In any case, it seems strange.
Other toddlers haven’t crossed their index and middle fingers, have you?
I can guarantee you, as an occupational therapist, that there is a reason! You’ve probably never heard of it before.
Help… My two-year-old is crossing his fingers.
It’s natural to be worried, if not outright terrified, if your youngster is crossing their fingers. Older infants may begin to cross their fingers as well. While alarming, the ability of newborns and toddlers to cross their fingers is amazing since it demands precision…
But this isn’t the norm.
Take a deep breath and relax; you’ve arrived at the perfect spot. Let’s begin by dealing with the elephant in the room…
Is Crossing Your Fingers an Autism Symptom?
You may have wondered or even Googled to find your way here “Is Crossing Your Fingers an Autism Symptom?”
Not precisely, is the response. There are several more indicators that a kid may have Autism Spectrum Disorder (ASD), including but not limited to:
- Social engagement and connection with others are lacking.
- Speech development is delayed.
- Faces with no expressions
- Insufficient eye contact
- Behaviour that is impulsive
- Words or acts are repeated.
- Likes to be alone.
Did you notice how “kid crosses fingers all the time” might be an indication of autism?

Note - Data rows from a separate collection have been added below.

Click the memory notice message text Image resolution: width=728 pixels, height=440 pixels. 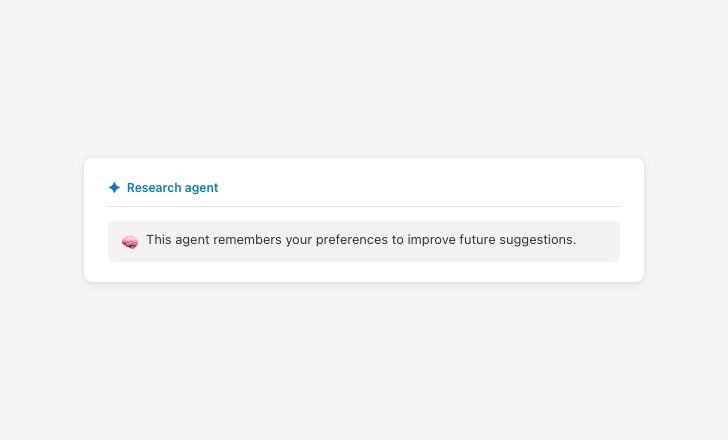pos(360,240)
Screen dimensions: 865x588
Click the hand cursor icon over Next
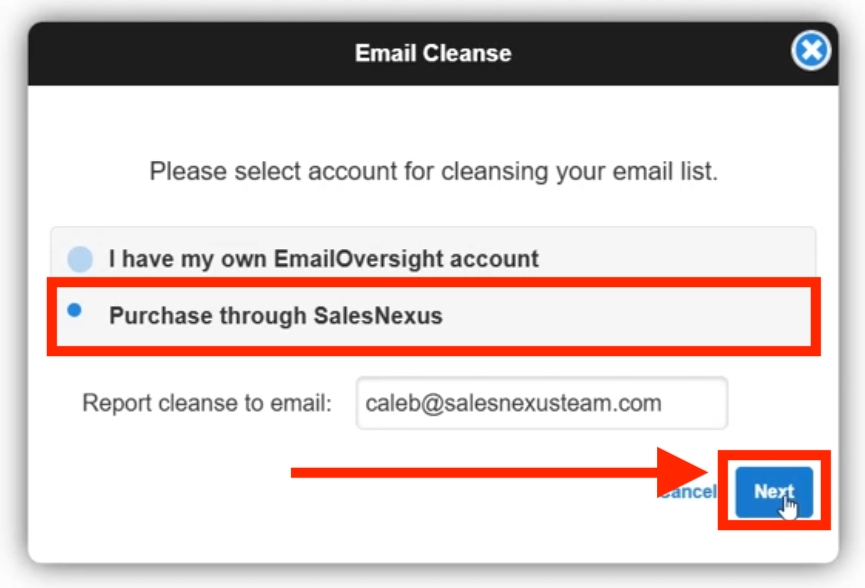click(788, 507)
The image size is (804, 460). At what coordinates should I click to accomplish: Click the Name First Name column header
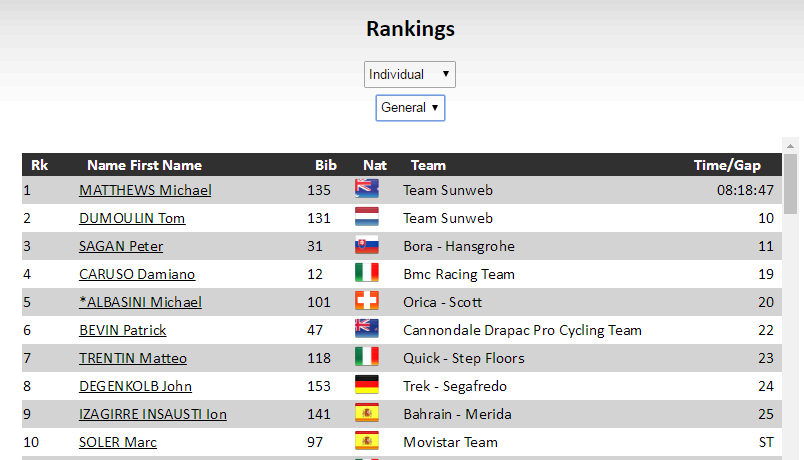(x=144, y=165)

Repetitive statements or acts are common in children with ASD. However, not all children with autism have repeated words and actions, and some children with repetitive words and actions do not have autism.
A toddler or youngster may do a variety of bizarre movements, like crossing his or her fingers frequently. In addition, some children may rub their fingers together or twist their fingers repeatedly.
Hand flapping, swaying, and spinning in circles are some of the most typical repetitive actions.
Even yet, such behaviors aren’t always indicative of Autism.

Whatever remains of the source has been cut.